Text shown: Begin

A REMAINER lawyer said Boris Johnson can’t be trusted not to engage in “low, dishonest, dirty tricks” as he battled the government at the Supreme Court.
Aidan O’Neill told the 11 justices that No10’s documents on the Parliament shutdown should not be taken as the “complete truth”.
He added that their reasons behind proroguing should not be believed as "gospel".
Mr O’Neill represents a cross party group of 70 MPs and anti-Brexit activists who won an appeal at the Court of Session in Edinburgh – with judges decided the PM's shutdown was "unlawful".
But a High Court judge dismissed a similar challenge by Remainer lawyer Gina Miller and Sir John Major – leading to the case being brought to the Supreme Court this week.
Mr O'Neill made the comments after telling the court about a memo sent to the PM, by his adviser Nikki da Costa, proposing the shutdown, on August 15.
In the reply, the following day, Boris said: “The whole September session is a rigmarole introduced by girly swot Cameron to show the public that MPs were earning their crust.
“I don’t see anything especially shocking about this prorogation.
“As Nikki notes, it is OVER THE CONFERENCE SEASON so that the sitting days lost are actually very few.”
Mr O’Neill then alleged the memo could have been written so there was “cover” in case such documents were called for by a court.
When judge Lord Reed said he was “sceptical about that suggestion”, Mr O’Neill replied: “One might not think that a government would engage solely in high politics as opposed to low, dishonest, dirty tricks.
“But I’m not sure we can assume that of this government, given the attitude that has been taken publicly by its advisers and by the prime minister himself to the notion of rule of law.
“So look perturbed, look upset, but don’t look sceptical. Look at the documentation.”
Mr O'Neill's scathing attack on the PM came after one of the Supreme Court judges asked Boris' lawyer what would happen if he decided to “prorogue for a year”.
Lord Kerr took the government to task after the government’s QC said Boris’ move was “inherently political” and not capable of being decided by court.
The top judge retorted: “what if a Prime Minister wanted to stifle debate by proroguing for one year?”
No10’s QC Sir James Eadie replied that the court must be “very careful” about establishing principles by “testing them against extreme circumstances.”
Opening the government’s argument this morning, Sir James told the court that the shutdown had the potential to “undermine” Parliament's ability to scrutinise those in power.
But added: “Despite those features, this is a well-established constitutional function, to be exercised by the executive'.
He continued: “They will involve considerations about how most effectively and efficiently to manage the conduct of the Government's business, including specifically its legislative agenda in Parliament.
Parliament has been considering Brexit for months and years. It has had the opportunity to make whatever legislative provisions it has wished over that period
“(The issue is) whether it is appropriate for those controls to be exercised by the courts as opposed to Parliament. My submission is that these are political judgments.”

Text shown: End
Recorded information: Begin

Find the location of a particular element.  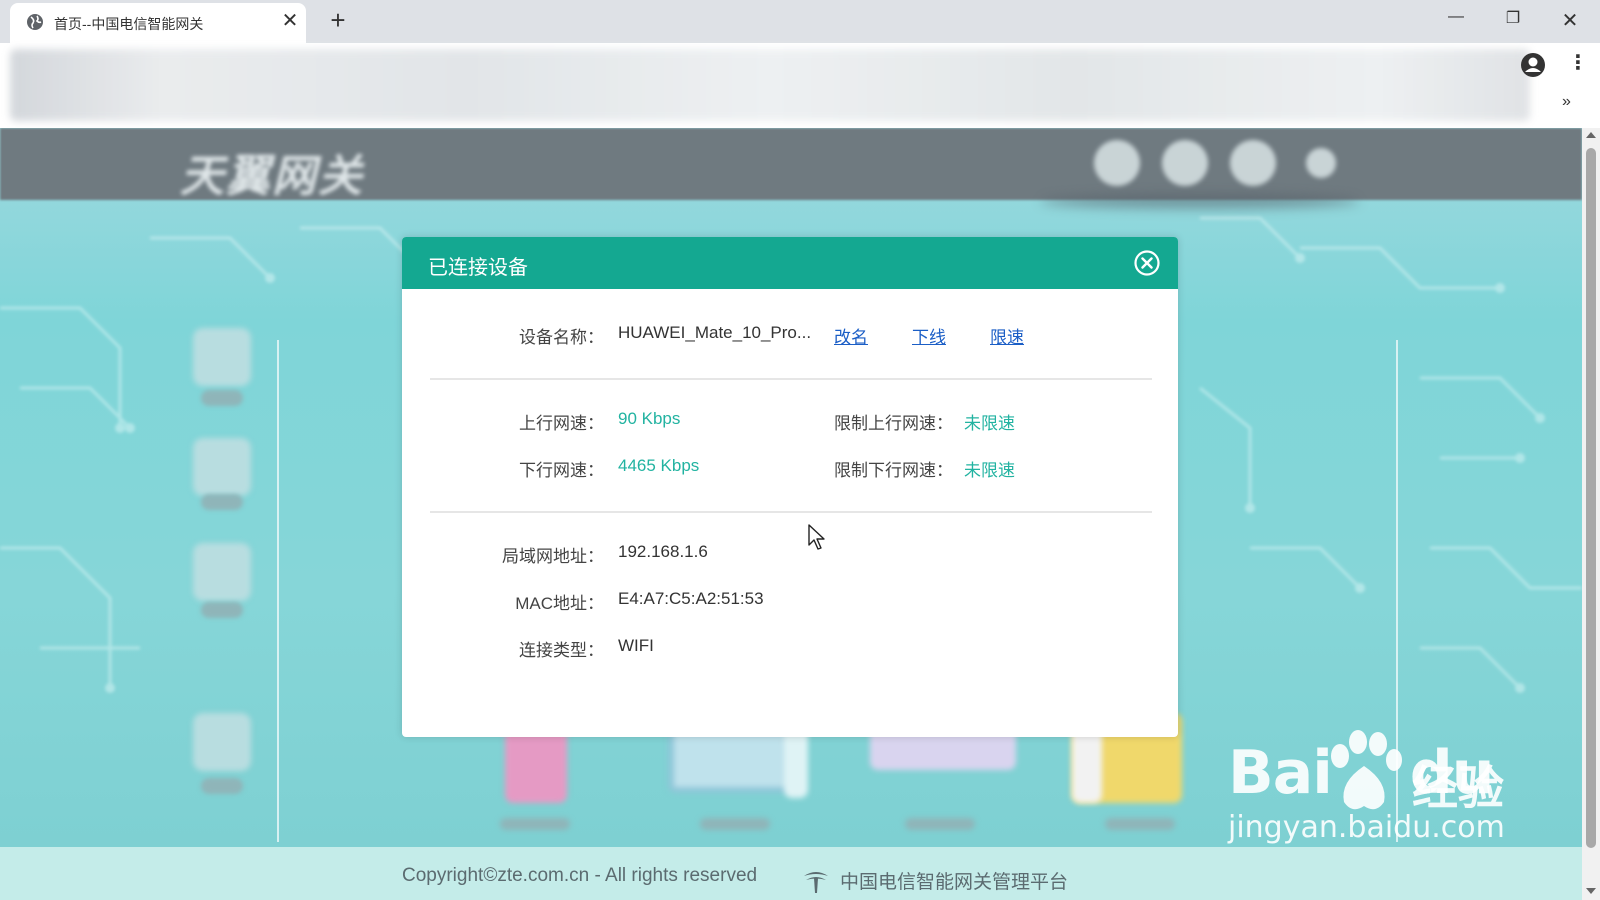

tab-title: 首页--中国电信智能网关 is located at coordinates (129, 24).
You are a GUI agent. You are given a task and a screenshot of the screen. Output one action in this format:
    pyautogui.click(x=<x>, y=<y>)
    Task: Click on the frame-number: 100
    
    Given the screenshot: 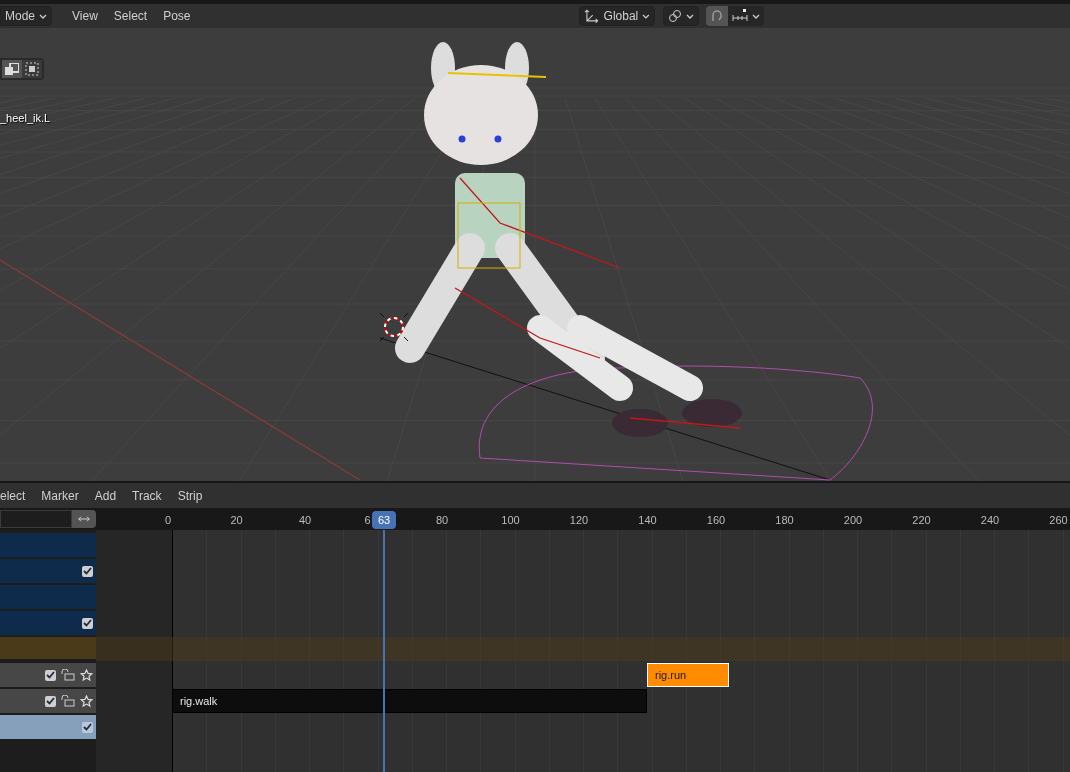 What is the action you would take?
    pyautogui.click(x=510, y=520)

Recorded information: End

• [Assignment]: Name every court that the article above on the Parliament shutdown case mentions.

• [Result of this task]:
- Supreme Court
- Court of Session in Edinburgh
- High Court